• [How to complete this task] Search the entries below for the word "pixels" and copy each line that has it.

─── Data for analysis

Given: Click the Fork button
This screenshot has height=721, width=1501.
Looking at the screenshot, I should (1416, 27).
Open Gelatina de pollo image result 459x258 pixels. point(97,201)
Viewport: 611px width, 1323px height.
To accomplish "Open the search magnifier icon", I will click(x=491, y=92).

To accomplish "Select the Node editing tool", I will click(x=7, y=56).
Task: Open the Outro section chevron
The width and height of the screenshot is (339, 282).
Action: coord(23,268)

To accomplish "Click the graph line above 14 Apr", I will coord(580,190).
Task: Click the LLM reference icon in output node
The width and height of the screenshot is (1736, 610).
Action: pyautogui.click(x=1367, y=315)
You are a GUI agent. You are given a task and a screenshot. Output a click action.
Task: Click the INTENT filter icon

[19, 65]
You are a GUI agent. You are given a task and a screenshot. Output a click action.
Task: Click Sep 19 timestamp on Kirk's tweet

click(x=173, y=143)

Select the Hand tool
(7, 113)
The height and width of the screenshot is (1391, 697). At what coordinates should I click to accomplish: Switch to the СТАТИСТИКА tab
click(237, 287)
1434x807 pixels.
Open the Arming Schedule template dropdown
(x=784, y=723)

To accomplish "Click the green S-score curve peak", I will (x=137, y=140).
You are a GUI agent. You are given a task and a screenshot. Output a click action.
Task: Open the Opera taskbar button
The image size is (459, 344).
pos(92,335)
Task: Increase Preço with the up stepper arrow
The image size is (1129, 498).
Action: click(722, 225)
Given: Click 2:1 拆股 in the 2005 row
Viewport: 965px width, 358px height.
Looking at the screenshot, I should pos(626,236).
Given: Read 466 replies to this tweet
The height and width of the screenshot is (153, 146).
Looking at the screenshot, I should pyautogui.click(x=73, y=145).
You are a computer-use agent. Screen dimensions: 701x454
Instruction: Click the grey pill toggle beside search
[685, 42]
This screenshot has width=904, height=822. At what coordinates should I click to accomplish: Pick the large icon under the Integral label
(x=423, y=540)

──────

• [Response to the task]
Open Gelatina de pollo image result 459x258 pixels. point(97,201)
1434x807 pixels.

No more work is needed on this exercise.